### DIRECTIONS FOR THIS TASK
Keep the images out while you set down the data exactly.

### RECORDS PROVIDED
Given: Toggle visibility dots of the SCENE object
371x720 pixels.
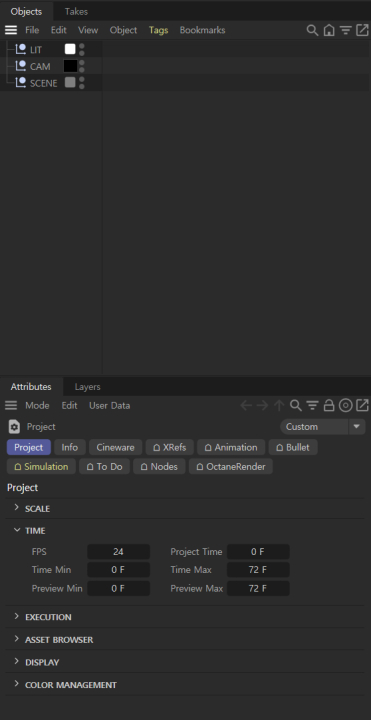Looking at the screenshot, I should (82, 83).
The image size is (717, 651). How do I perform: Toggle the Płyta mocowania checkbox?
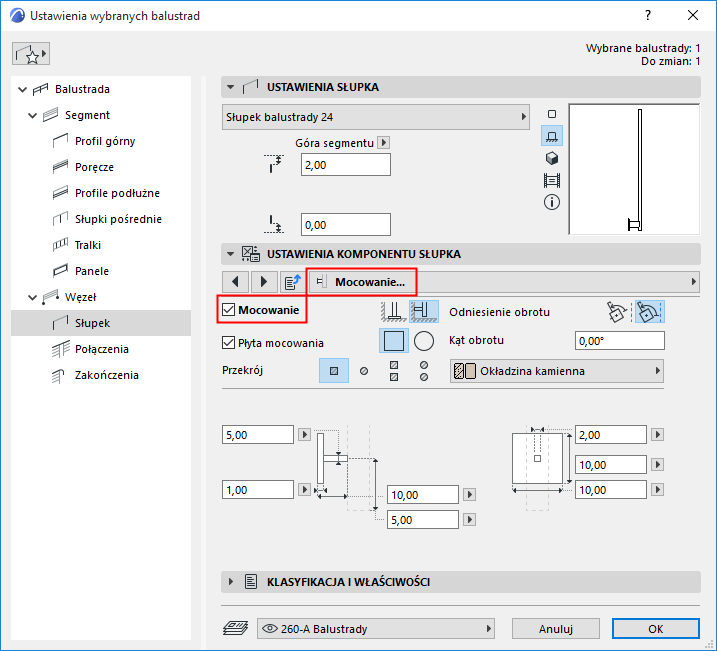pyautogui.click(x=229, y=343)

### SOLVED PROBLEM
Given: Toggle visibility dots of the SCENE object
371x720 pixels.
Looking at the screenshot, I should (82, 83).
The image size is (717, 651). How do I perform: Toggle the Płyta mocowania checkbox?
pyautogui.click(x=229, y=343)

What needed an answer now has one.